The data is collected from a web site selling used cars. My columns is brand, model, type (sedan…), gear, fuel, model_year and milage. I have some 150k rows. I have left out the brand feature because I think I need to make it less diverse in the future. I have also tried leaving out all brands not being one of the top 20.

The error message does not help me figure out which feature is containing the missing category. It just says:

Exception: Your validation data contains a label that isn't present in the training set, please fix your data.

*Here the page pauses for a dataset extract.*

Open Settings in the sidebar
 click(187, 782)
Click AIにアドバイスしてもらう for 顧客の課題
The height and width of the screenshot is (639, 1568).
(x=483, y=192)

Here is my code running fastai v1.0x

from pathlib import Path
from fastai.tabular import *

path = Path('/my_path')
df = pd.read_csv(path/'data.csv')
procs = [FillMissing, Categorify, Normalize]
valid_idx = range(len(df)-2000, len(df))
dep_var = 'price'
cat_names = ['brand','model_year','gear','fuel','type']
cont_names = ['milage']
data = TabularDataBunch.from_df(path, df, dep_var, valid_idx=valid_idx, procs=procs, 
cat_names=cat_names, cont_names=cont_names)

Is there any good tools to do this split? Is there any good guides on how to prepare data for training?

Thanks!

Try making your validation set range larger. If you have 150K samples, you’re only assigning 1.3% for your validation set. Try making it 10% or more to see if you get the same error.

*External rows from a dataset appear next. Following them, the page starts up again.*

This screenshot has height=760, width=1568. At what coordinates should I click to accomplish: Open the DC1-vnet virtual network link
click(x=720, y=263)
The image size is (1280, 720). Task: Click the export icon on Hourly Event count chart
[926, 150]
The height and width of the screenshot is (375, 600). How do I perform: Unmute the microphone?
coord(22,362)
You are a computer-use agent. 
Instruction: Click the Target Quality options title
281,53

Thanks, but it didnt help.

valid_idx = range(len(df)-(len(df)//10), len(df))
print(valid_idx)

range(138281, 153645)

data = TabularDataBunch.from_df(path, df, dep_var, valid_idx=valid_idx, procs=procs, cat_names=cat_names)

Exception: Your validation data contains a label that isn’t present in the training set, please fix your data.

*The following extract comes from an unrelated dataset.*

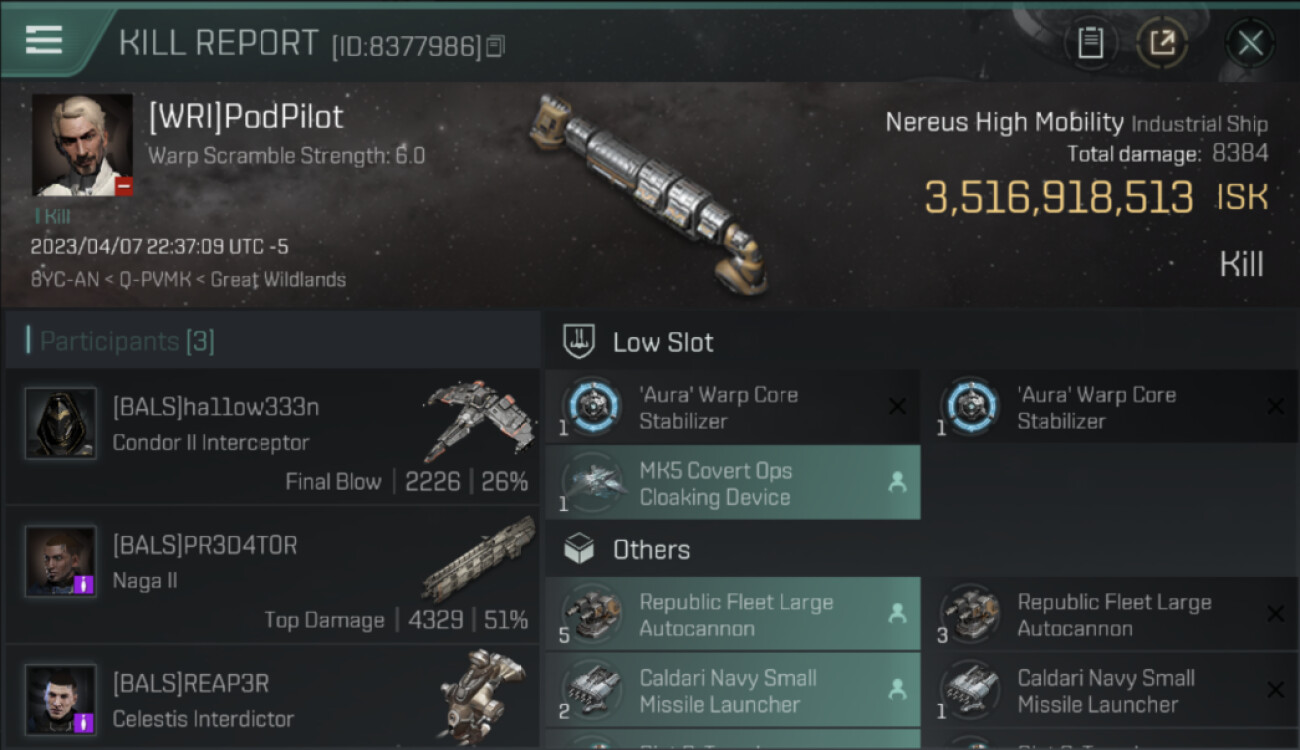Select hallow333n participant entry

coord(272,437)
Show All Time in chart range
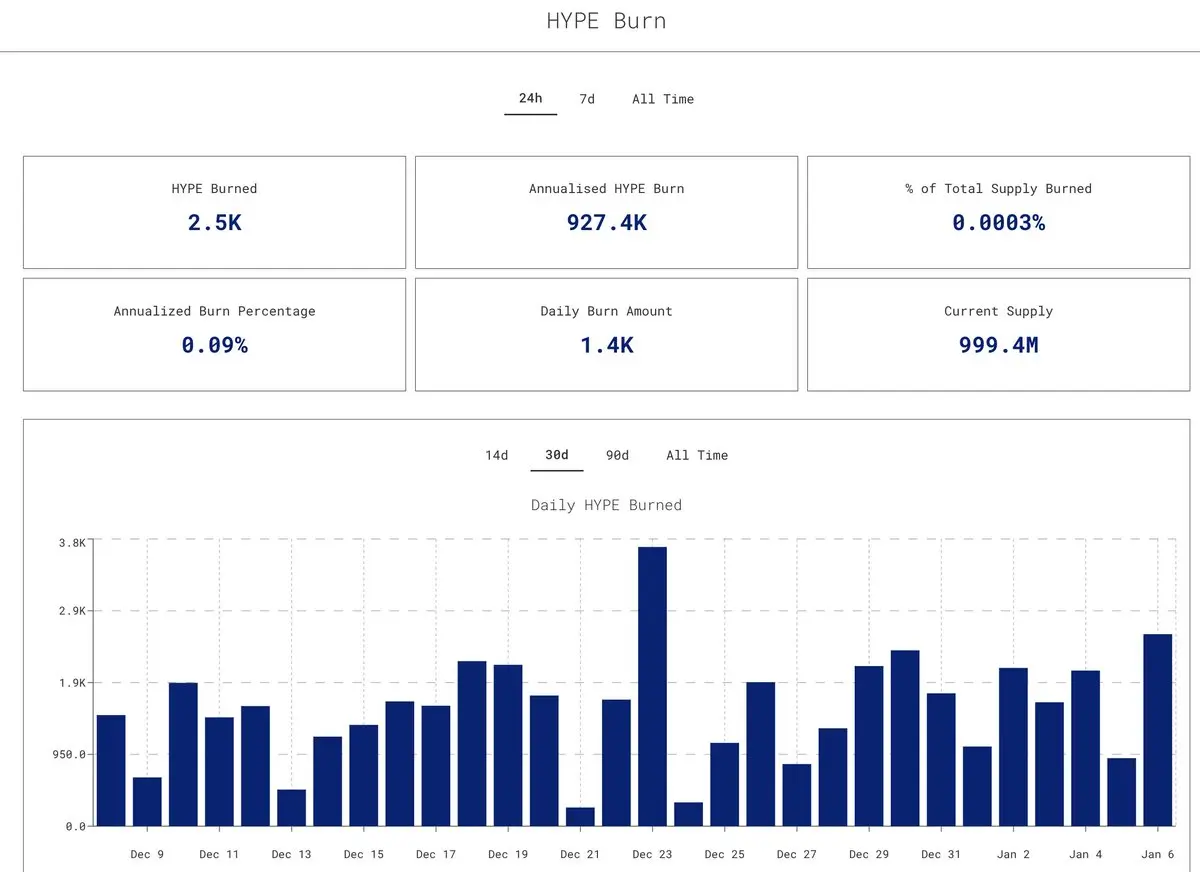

I think I have found what is wrong. It seems I need to be explicit that I am tying to create a regression model and not a classifier.

Right now I don’t know how to use this information.

Define your databunch like this:

data =(TabularList.from_df(df, path=path, cat_names=cat_vars, cont_names=cont_vars, procs=procs)
                   .split_by_idx(valid_idx)
                   .label_from_df(cols=dep_var, label_cls=FloatList, log=True)
                   .databunch())

The label_cls=FloatList parameter tells fastai that you want to do regression.

Then you’ll want to define your model something like this:

learn = tabular_learner(data, layers=[200, 100], y_range=y_range, metrics = exp_rmspe)

Where exp_rmspe is the exponential of the root mean squared percentage error. Since you took the log of the dependent variable when you created the databunch, the metric will come out to be the RMSPE.

Thanks, I will try that! Before you wrote your response I went ant changed my dataset to a categorical label instead. Now it works but I get lousy results.

learn = tabular_learner(data, layers=[200,100], metrics=accuracy)
learn.fit_one_cycle(10, 1e-1)

Any tips?

change your learning rate to 1e-2

learn.fit_one_cycle(10, 1e-2)

Much more than that I can’t really say. You’d have to play around with your data. I couldn’t get mine to work when I tried to label it as categorical with multiple classes.

OK, thanks. I will try that. It was the “default” from the documentation. I chose 1e-1 because I think I saw Jeremy chose a learning rate that was near the bottom (look at my line chart above) but not quite, and still had a negative tangent.